December 19, 2018

A (True) Story for Grokster Eve

Recently I met a promising young computer scientist, whose name I will withhold for reasons that will soon be evident. He has developed a very interesting network software system that would be useful for a great many legitimate applications. I was impressed by his system and wondered why I hadn’t heard of it before.

The reason, it turns out, is that he isn’t sure he wants the public to find out about his research. He says this, even though his work would probably be of interest to many people, and could be useful to far more. The problem, he told me, is that if too many people find out what he has done and realize its value, some of them may start using it for illegal purposes. He doesn’t want that kind of trouble, so he is avoiding bringing his work to the attention of the broader public, publishing it in research venues where a small community of experts will see it, but avoiding any further disclosure.

It’s hard to blame him, given the unsettled state of secondary liability law. If some people start using his system illegally, will he be liable? Will he have to redesign his system to try (probably fruitlessly) to make illegal uses impossible? How many redesigns will be necessary? Will he have to face the same uncertainty that Bram Cohen, creator of BitTorrent, faces? He doesn’t want any of that

Comments

  1. hello,

    I see, the work of this researcher was “unduly burdened” by the law, would the MPAA win this case. Though, isnt this case about the operators of the network(‘s central servers), not the developpers? so publishing “dual use” software, like Bram Cohen does, he should not have to worry now, unlike the people hosting the wrong bittorrent trackers?

  2. I know a guy who knows that guy, you know ?

  3. how the line of ‘innocent until poroven…’ blurs. technological progress inhibited through a fear that the risk of innocence or guilt of other people be questioned.

  4. I wonder with what reasoning this case could be decided for the RIAA.

    After all, you can’t sue a knife manufacturer if someone gets stabbed. Why *can* software people even be made accountable for any use of that software? Nobody is forced to use it, much less for a specific purpose (personal freedom).

    People steal media, software doesn’t. So by definition software CAN’T be responsible, at least I would think that (personal responsibility).

    BTW I think the principle of personal freedom and responsibility should also apply to “malware”. If I get sent a virus, and I execute it (i.e. tell my computer to run it for me), then I should hold full responsibility. It’s time that people make informed decisions, that is blame MS (and change vendors) instead of blaming the guy who sent them a vbs file.

    If someone sends me a knife, do I stab myself??

  5. Personally I don’t think the Supreme Court is going to bite on this one. They will find some way to hold up betamax but knock down the two companies in question. I have a feeling that Grokster won’t be the definitive answer on this stuff.

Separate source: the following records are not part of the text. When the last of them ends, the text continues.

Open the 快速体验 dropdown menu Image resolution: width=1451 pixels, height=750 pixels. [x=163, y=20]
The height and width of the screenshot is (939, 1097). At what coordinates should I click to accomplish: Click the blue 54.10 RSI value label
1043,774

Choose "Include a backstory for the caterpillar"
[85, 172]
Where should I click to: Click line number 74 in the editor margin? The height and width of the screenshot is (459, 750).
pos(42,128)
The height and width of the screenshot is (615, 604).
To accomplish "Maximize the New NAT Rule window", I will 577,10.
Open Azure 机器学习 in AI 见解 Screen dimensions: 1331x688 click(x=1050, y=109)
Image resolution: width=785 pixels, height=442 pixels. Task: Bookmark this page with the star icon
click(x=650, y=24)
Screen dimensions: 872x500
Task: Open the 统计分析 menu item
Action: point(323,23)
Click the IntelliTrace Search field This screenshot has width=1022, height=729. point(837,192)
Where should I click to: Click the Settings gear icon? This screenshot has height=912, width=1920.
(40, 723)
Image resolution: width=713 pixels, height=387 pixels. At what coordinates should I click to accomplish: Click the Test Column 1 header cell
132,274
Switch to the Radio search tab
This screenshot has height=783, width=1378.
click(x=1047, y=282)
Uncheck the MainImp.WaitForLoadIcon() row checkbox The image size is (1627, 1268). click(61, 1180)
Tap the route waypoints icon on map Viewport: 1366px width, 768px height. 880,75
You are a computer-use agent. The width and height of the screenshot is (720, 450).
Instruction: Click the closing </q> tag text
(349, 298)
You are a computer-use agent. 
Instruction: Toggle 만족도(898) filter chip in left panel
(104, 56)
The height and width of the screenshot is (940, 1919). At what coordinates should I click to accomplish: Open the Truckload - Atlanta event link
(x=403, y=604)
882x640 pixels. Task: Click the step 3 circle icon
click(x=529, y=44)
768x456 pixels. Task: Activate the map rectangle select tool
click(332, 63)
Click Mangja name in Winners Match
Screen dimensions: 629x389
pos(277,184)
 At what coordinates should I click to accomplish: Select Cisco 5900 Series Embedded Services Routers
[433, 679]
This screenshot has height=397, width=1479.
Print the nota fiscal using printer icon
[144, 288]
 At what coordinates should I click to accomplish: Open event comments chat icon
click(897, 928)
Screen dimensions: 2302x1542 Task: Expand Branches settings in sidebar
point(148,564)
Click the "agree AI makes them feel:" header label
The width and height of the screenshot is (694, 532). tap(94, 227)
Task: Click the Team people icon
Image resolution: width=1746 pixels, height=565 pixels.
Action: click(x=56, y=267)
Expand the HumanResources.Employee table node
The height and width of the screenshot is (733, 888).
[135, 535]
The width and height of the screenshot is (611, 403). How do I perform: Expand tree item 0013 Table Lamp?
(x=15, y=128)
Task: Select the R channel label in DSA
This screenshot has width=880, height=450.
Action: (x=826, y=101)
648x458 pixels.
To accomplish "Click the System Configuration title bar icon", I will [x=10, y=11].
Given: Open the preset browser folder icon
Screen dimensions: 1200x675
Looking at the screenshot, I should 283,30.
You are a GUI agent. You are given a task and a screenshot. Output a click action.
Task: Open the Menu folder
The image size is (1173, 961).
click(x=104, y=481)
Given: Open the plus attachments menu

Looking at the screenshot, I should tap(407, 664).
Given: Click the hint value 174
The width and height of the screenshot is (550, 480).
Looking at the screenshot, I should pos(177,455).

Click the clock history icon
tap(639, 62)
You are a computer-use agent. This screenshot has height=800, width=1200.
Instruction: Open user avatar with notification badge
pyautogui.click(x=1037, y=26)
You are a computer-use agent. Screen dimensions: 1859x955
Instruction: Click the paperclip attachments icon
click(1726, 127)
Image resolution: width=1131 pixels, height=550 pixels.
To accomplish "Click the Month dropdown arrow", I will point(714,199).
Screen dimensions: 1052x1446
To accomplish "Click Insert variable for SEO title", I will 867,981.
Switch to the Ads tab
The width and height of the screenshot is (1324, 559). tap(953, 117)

    However, I recently heard someone call making predictions about this case “perilous”, which I think is accurate.

  6. In regard to Ulrich’s point, I’d like to disagree. Both knives and Network Software have several applications [and obvious ones at that], whereas a virus is generally hidden and has only one malicious purpose: to screw your computer.

    A knife can spread butter, dice meat, or stab somebody.

    A Networked Program can share documents, images, or music.

    A virus can… take down your computer.

    The first two can both be used productively…and it is down to your own personal choice as to whether or not you use it as it was intended. A virus is there to hurt you. Most people don’t choose that option.